--- RECORDS FOR THIS TASK Enclosed Below ---
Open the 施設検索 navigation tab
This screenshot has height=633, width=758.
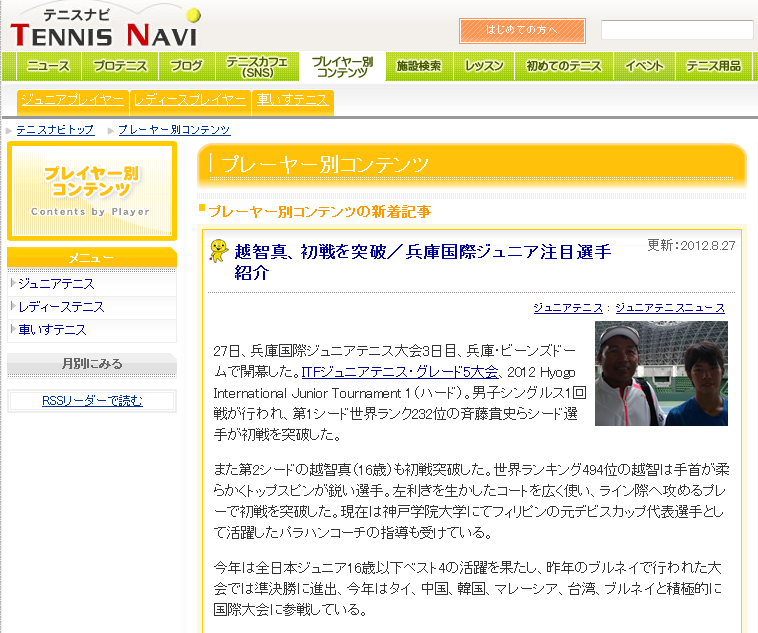click(x=418, y=67)
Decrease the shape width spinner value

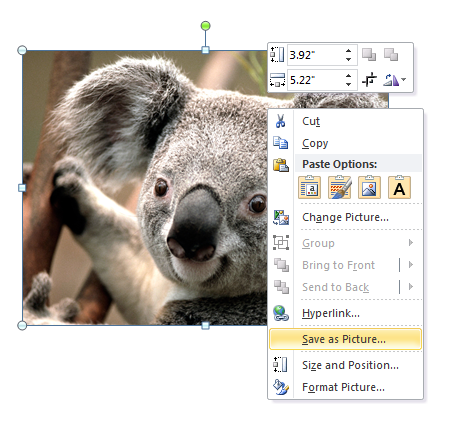click(x=348, y=84)
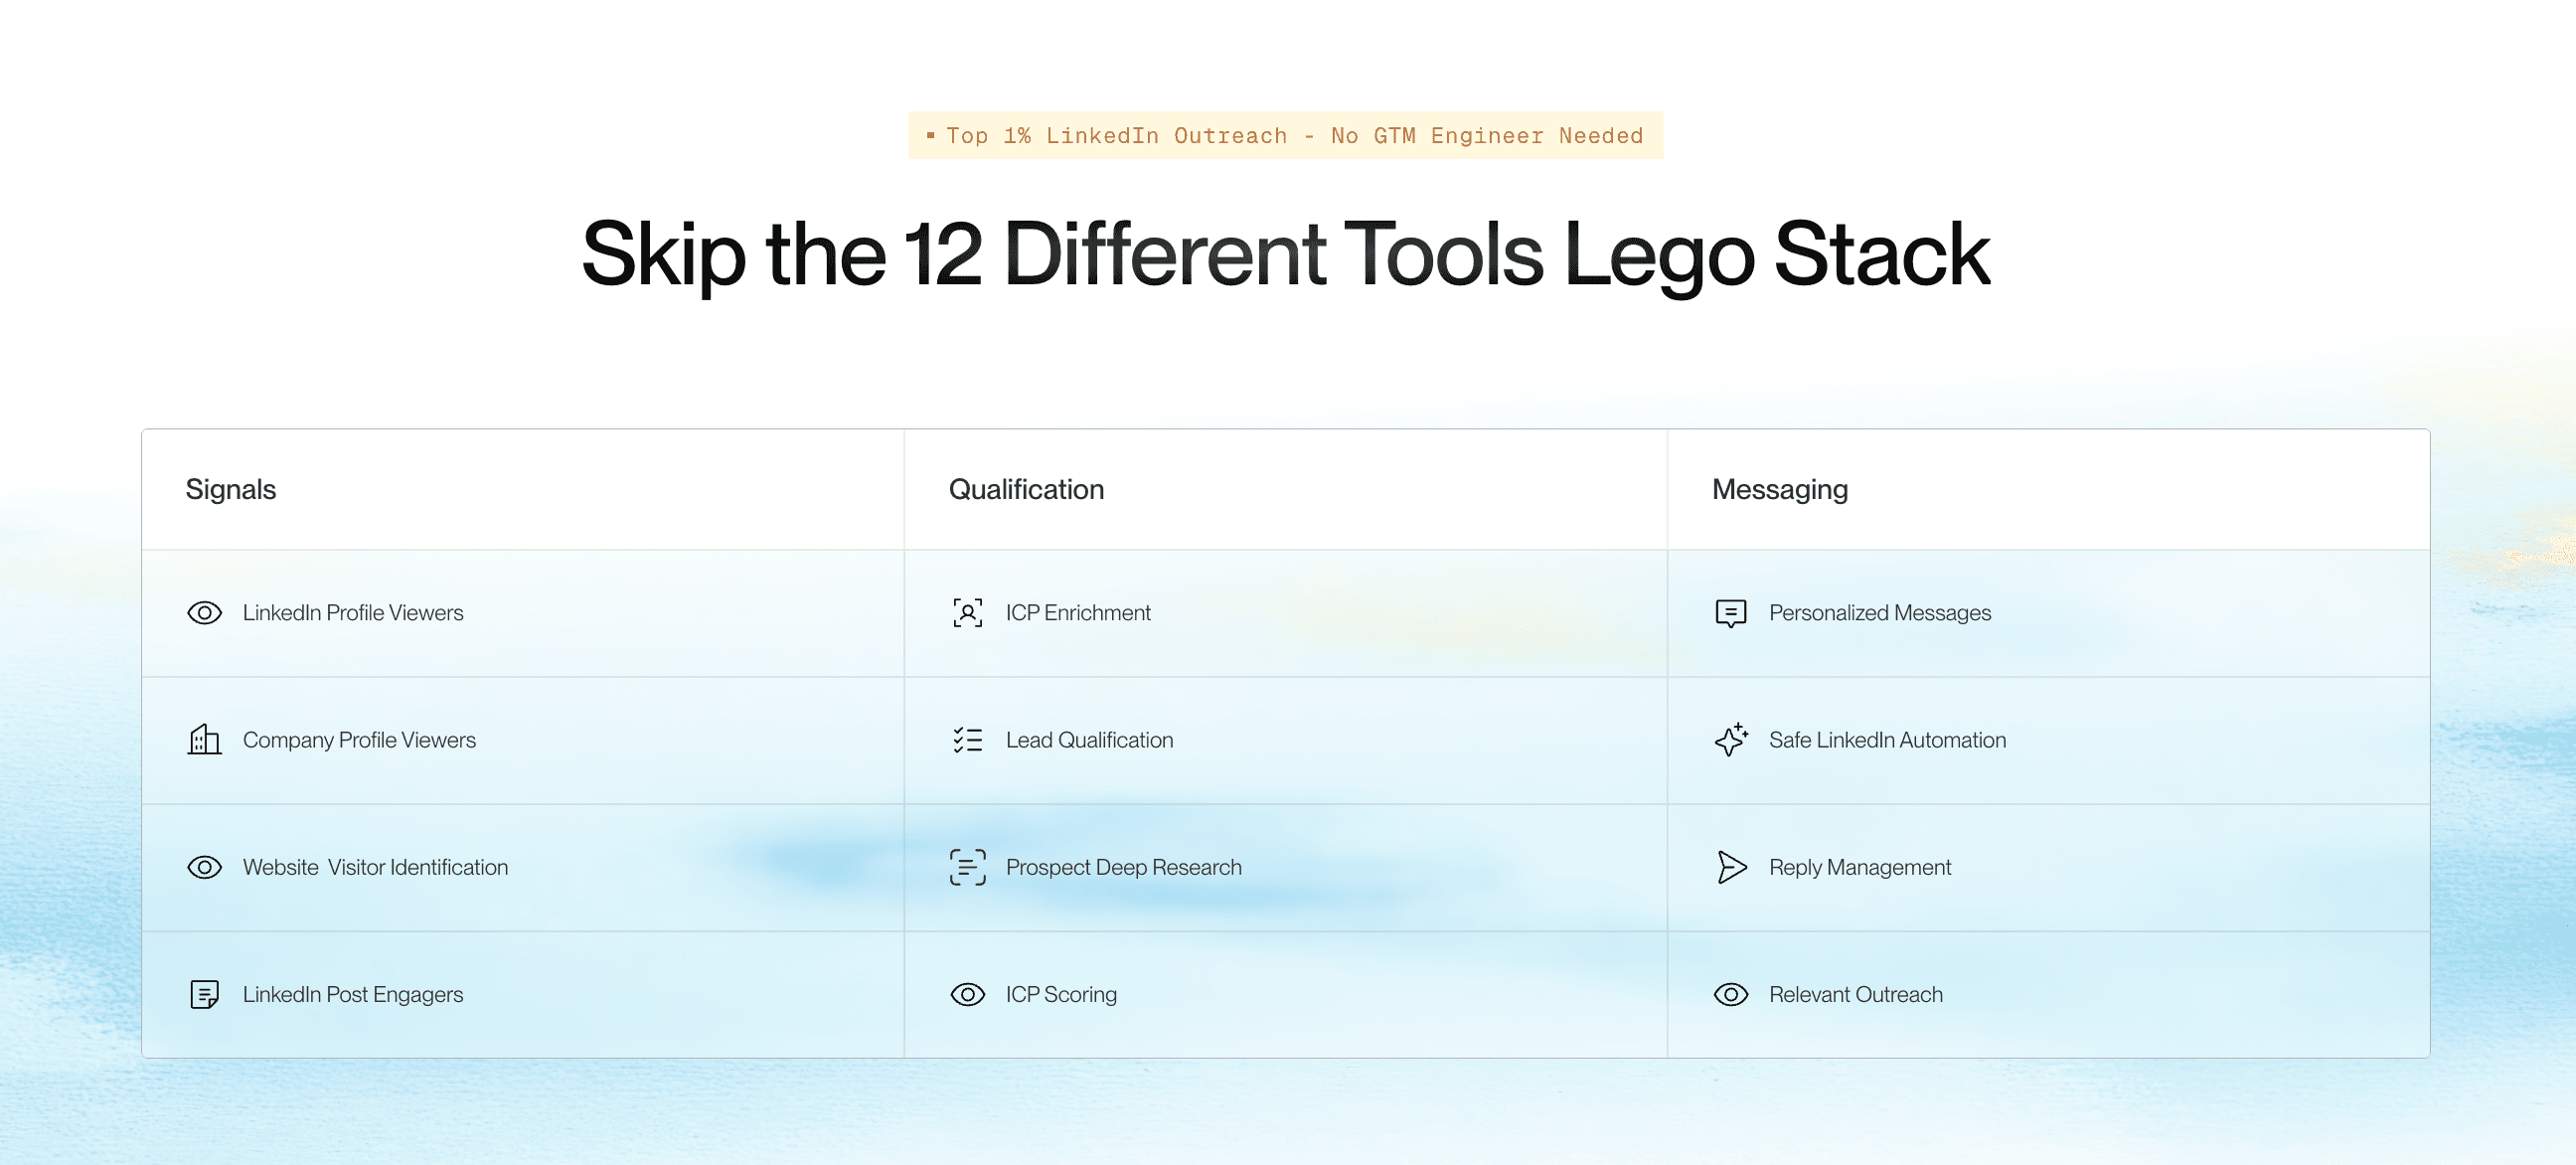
--- End of Enclosed RECORDS FOR THIS TASK ---
■ EXERCISE
Copy out all the data above exactly as written. Skip the pictures.

■ ANSWER FOR THE TASK
Open the 施設検索 navigation tab
This screenshot has height=633, width=758.
click(x=418, y=67)
Decrease the shape width spinner value

click(x=348, y=84)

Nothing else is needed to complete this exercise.